Accessibility signagePosted on - Friday, June 4th, 2010
You would think that something as simple as building signage would be SIMPLE….not so much when it comes to accessibility. Signage requirements address people that are visually impaired (either completely blind, or low vision).
They also provide information to the mobility impaired patrons who need to know where their accommodations are found. Signs are not required to be provided, but if they are provided then they have to meet certain requirements and specs. The requirements are found in section 4.30 of the ADAAG
The ADA and TAS tells us that “signs which designate permanent rooms and spaces” need to comply. The definition of “permanent” is never given, so it is up to the building owner and designer to determine what is permanent.
Common sense tells us that if the room has permanent fixtures (i.e. plumbing) that will probably not ever be moved from that room, then the room will be permanently used for its original intended function.
But an office where Mr. John Doe works could be a different function when Mr. John Doe retires and therefore it is not permanent.
If the signage is deemed to be permanent then it must meet the following requirements:
1) Raised Characters and Braille:
- Letters and numerals shall be raised 1/32 in, upper case, SANS SERIF or SIMPLE SERIF type
- Shall be accompanied with Grade 2 Braille. (California Braille is significantly different from ADA Braille. California “Contracted Grade 2 Braille” shall be used whenever Braille symbols are specifically required. (See C.B.C. Section 1117B.5.6)
Raised characters shall be at least 5/8 in (16 mm) high, but no higher than 2 in (50 mm).
- Pictograms (if provided) shall be accompanied by the equivalent verbal description placed directly below the pictogram. Pictograms are figures that depict what the words are stating.

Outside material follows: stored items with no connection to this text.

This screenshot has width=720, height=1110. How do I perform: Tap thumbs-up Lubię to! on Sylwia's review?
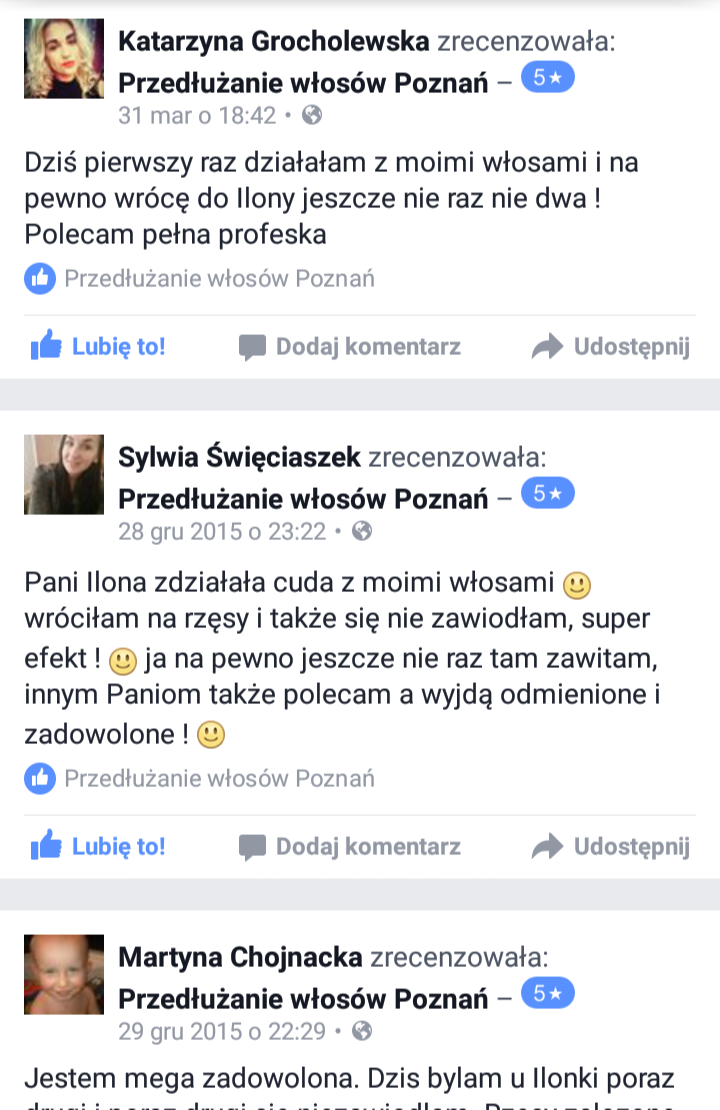[97, 846]
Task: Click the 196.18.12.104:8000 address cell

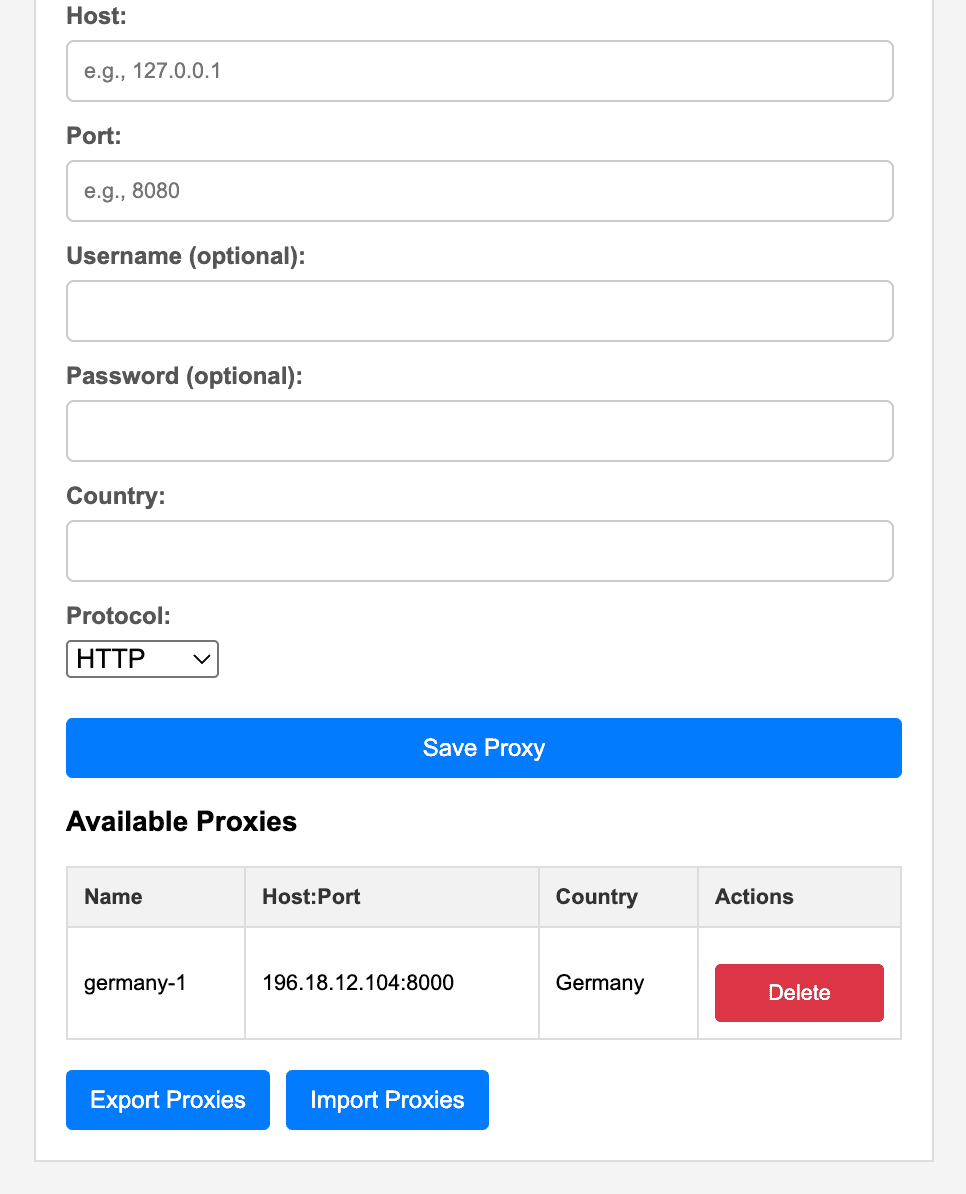Action: tap(358, 983)
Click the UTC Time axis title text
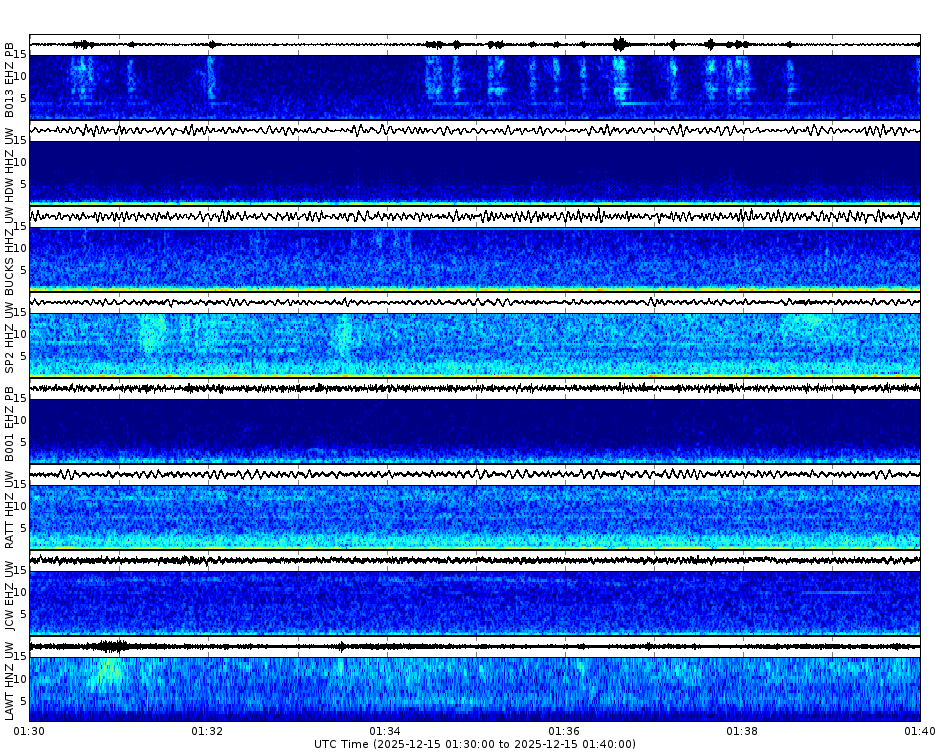The image size is (950, 756). tap(474, 744)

- The border dimension of the pictogram shall be 6 in (152 mm) minimum in height. (This doesn’t mean that the pictogram has to be 6″ high, but everything must fit on a minimum 6″ border)
2) Finish and Contrast. The characters and background of signs shall be eggshell, matte, or other non-glare finish.
- Characters and symbols shall contrast with their background –either light characters on a dark background or dark characters on a light background.
3) Mounting Location and Height. The signage shall be located adjacent to the latch side of the door. Blind people are trained to find the door handle and then look to the wall next to it for signage.
Where there is no wall space to the latch side of the door, including at double leaf doors, signs shall be placed on the nearest adjacent wall.
Mounting height shall be 60 in (1525 mm) above the finish floor to the centerline of the sign. Mounting location for such signage shall be so that a person may approach within 3 in (76 mm) of signage without encountering protruding objects or standing within the swing of a door
Directional and Informational Signs
There are other types of signage, such as signs that provide directions to or information about “functional” spaces of the building also have to comply with parts of the guidelines.
An example of a directional signage would be when not all entrances are accessible, then a directional sign with the accessibility symbol will be required to let the patrons know where to find the accessible entrance. The signage should be placed in a location that does not required a person to retrace the approach route from the inaccessible entrance.
Other places would be at non-accessible restrooms directing to the accessible restroom and non-accessible telephones directing to the accessible telephone (and these must have the accessibility symbol on them)
An example of information signage is at Assembly areas is to inform patrons of the availability of accessible seating and of assisted listening devices that are provided. These signs would be placed at the ticket counter.
These signs must have the proper character proportion, Letters and numbers on signs shall have a width-to-height ratio between 3:5 and 1:1 and a stroke-width-to-height ratio between 1:5 and 1:10 using an upper-case “X” for measurement. Lower case letters are permitted.Overhead signs shall have a minimum 3″ height for its characters
They do not have the same requirements as the building signage, but they should have the proper proportion and finish and contrast.
Building directories, menus, and all other signs which are temporary are not required to comply because they are not typically permanent.
I see this very often during inspections. The signage is placed on the door. Sometimes it is because it appears to not be any room at the wall adjacent the strike. Other times they just place it there because they don’t want to mount it to the wall.
The reason why it is not acceptable is that a person who is visually impaired is taught to find the door handle and then look for a sign at the wall adjacent. If the sign is not there, they will not look for it at the door.
Also, placing the sign at the door pauses a potential hazard. A person would be reading the sign and the door could swing open.